Switch "purple" to "green" in the entries that start at the line with "Task: Go back with Inspector left arrow" and continue to the end, keeping everything else the same. Give back only those lines, without the pictures.

Items from a dataset:
•••••
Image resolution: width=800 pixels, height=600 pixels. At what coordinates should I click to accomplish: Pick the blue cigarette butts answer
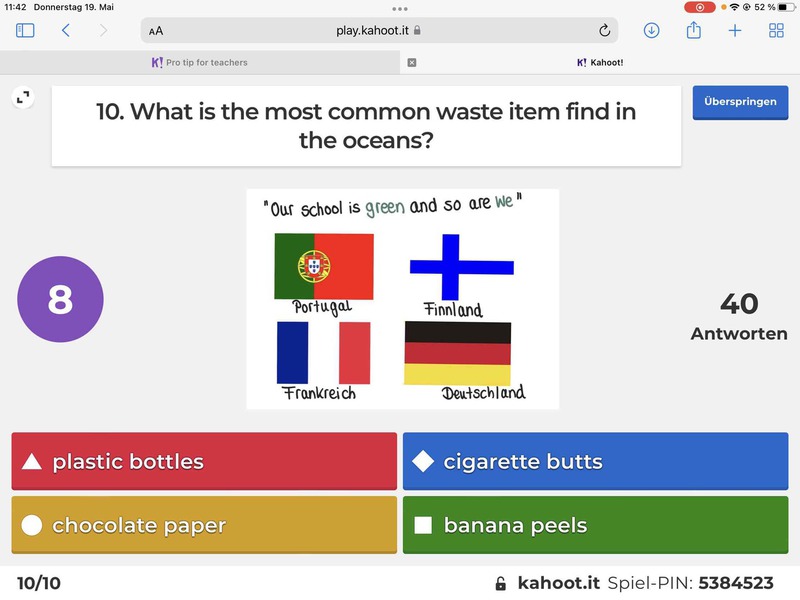[595, 461]
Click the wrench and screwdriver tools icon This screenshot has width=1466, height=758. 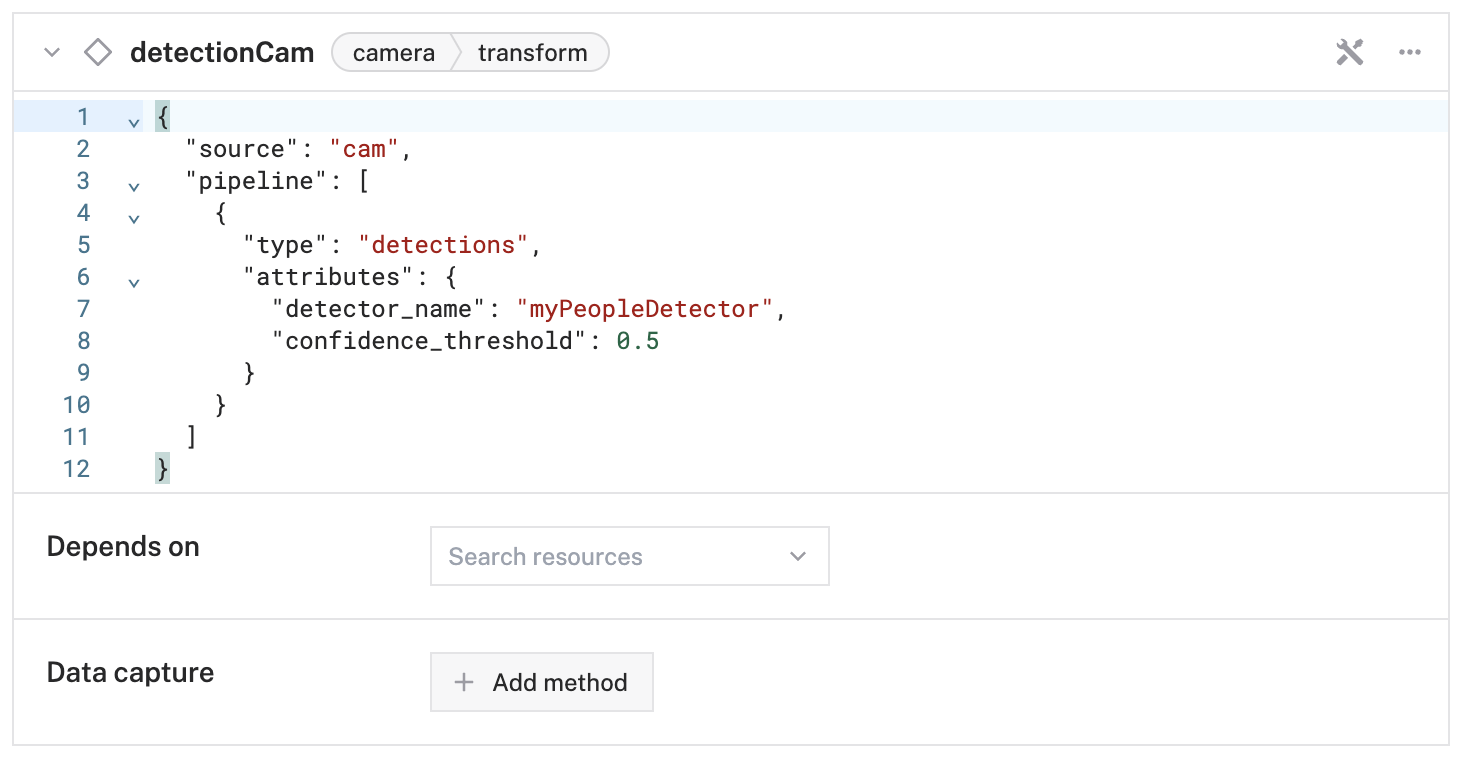coord(1350,53)
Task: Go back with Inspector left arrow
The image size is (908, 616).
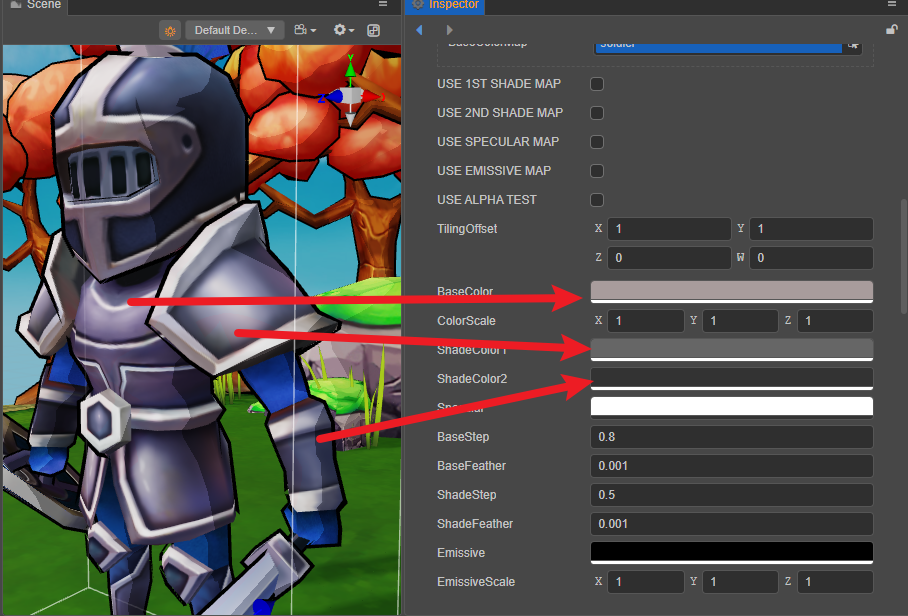Action: [420, 30]
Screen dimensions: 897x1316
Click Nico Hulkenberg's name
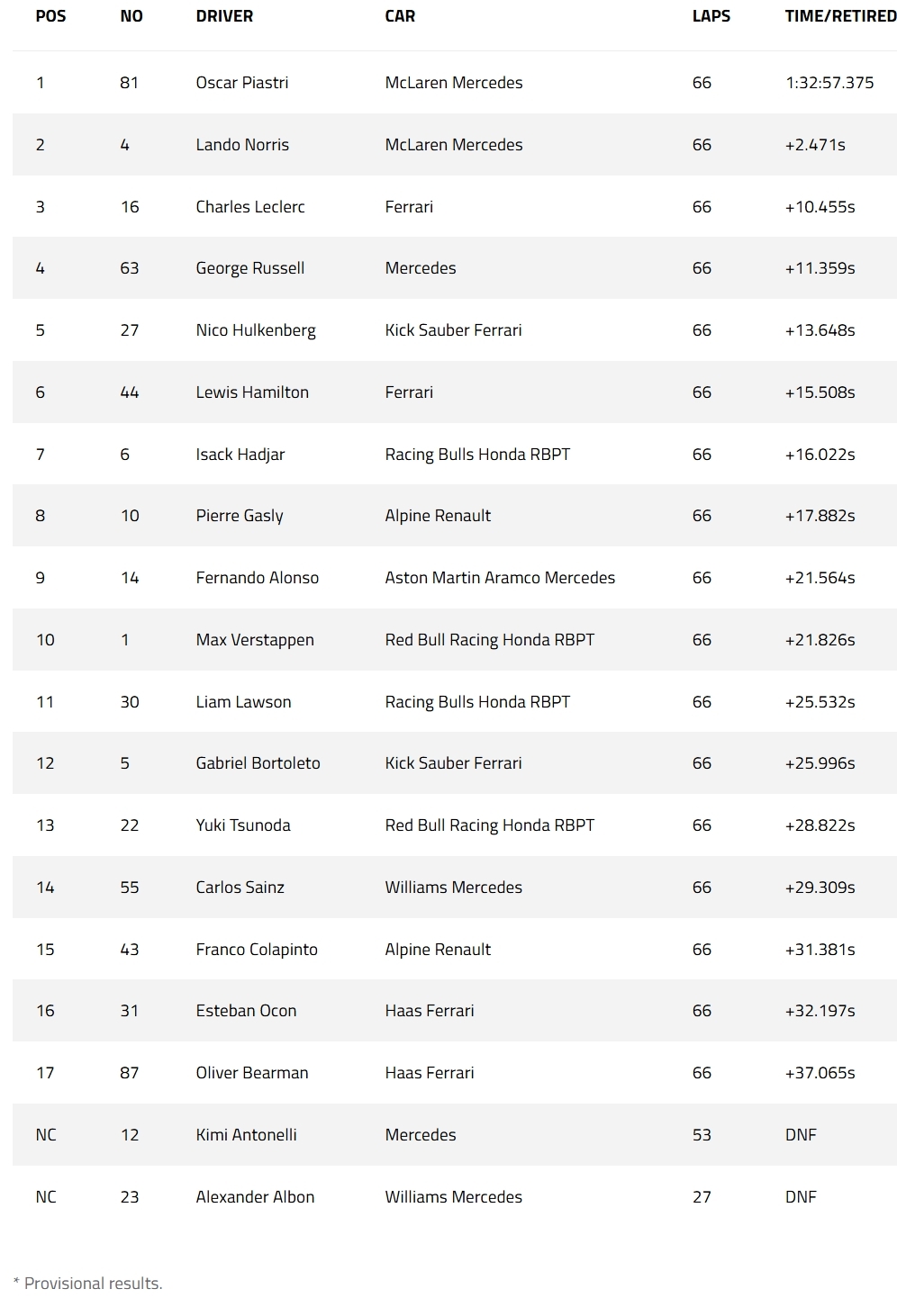(x=256, y=330)
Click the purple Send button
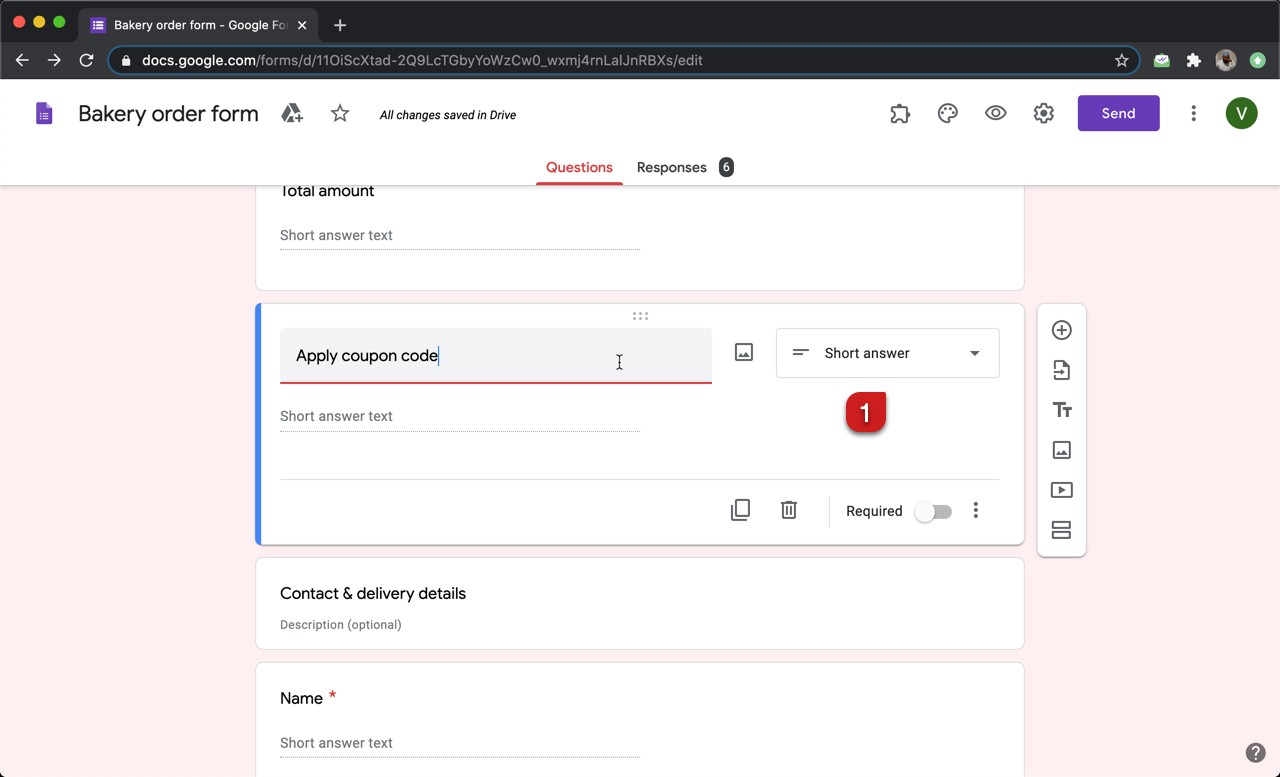This screenshot has width=1280, height=777. click(1118, 113)
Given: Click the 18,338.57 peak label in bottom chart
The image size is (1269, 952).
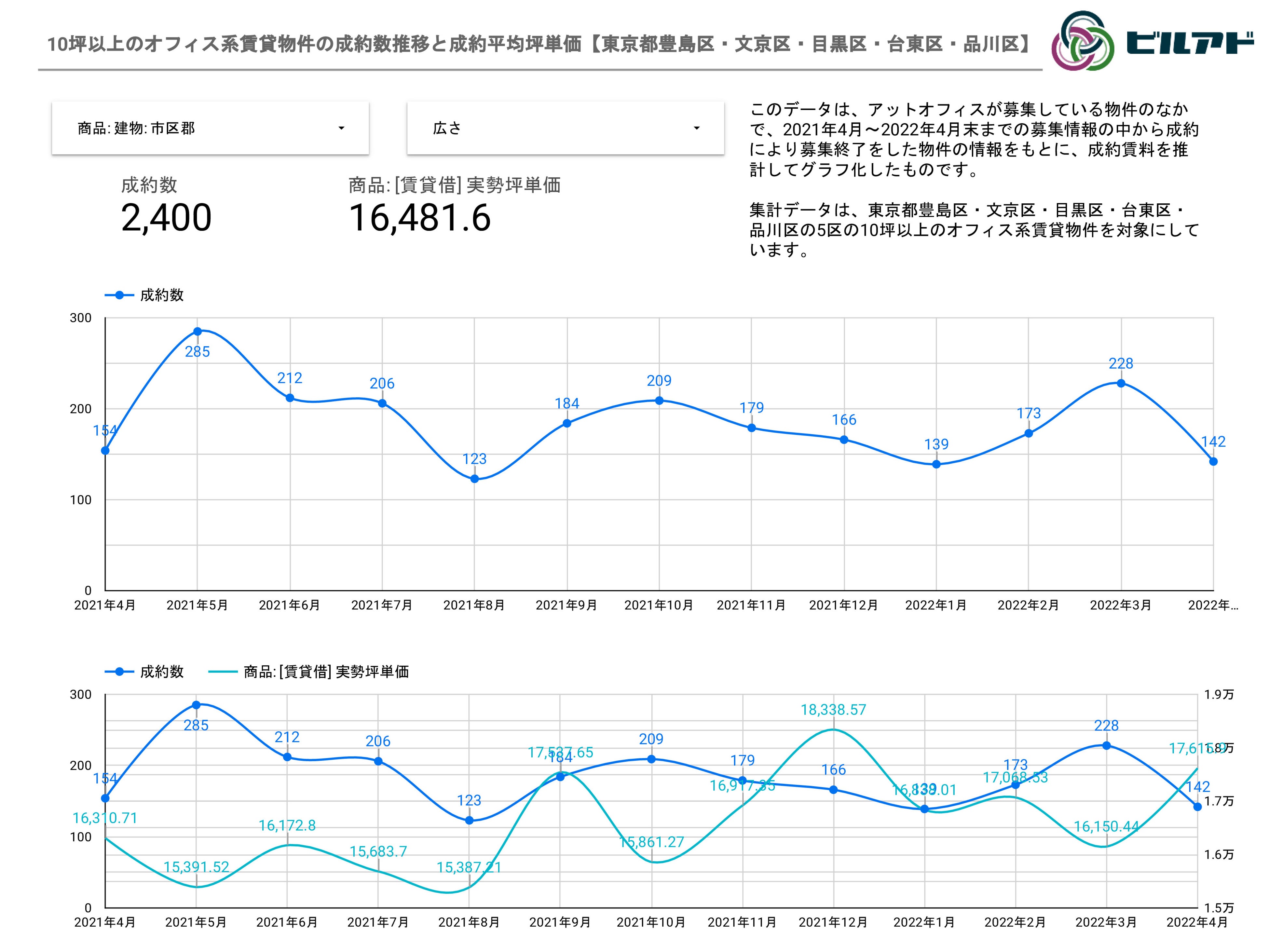Looking at the screenshot, I should click(x=833, y=710).

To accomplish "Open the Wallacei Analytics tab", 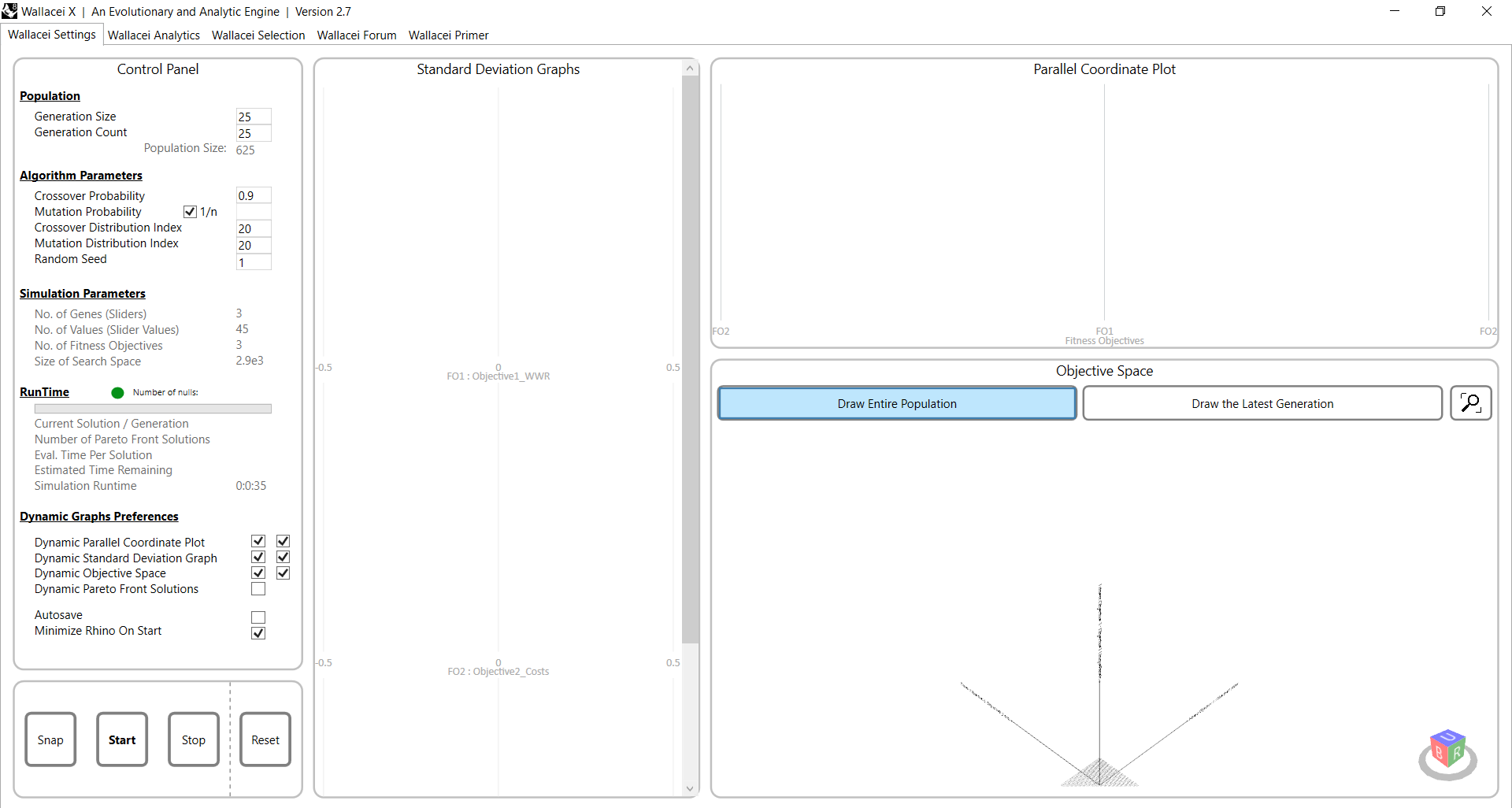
•••••
**Written answer:**
Task: Go back with Inspector left arrow
The image size is (908, 616).
Action: [420, 30]
Screen dimensions: 897x1316
Click Nico Hulkenberg's name
(x=256, y=330)
Click the green Send button
This screenshot has width=1280, height=777. click(1118, 113)
Given: Click the 18,338.57 peak label in bottom chart
The image size is (1269, 952).
Looking at the screenshot, I should click(x=833, y=710).

To accomplish "Open the Wallacei Analytics tab", 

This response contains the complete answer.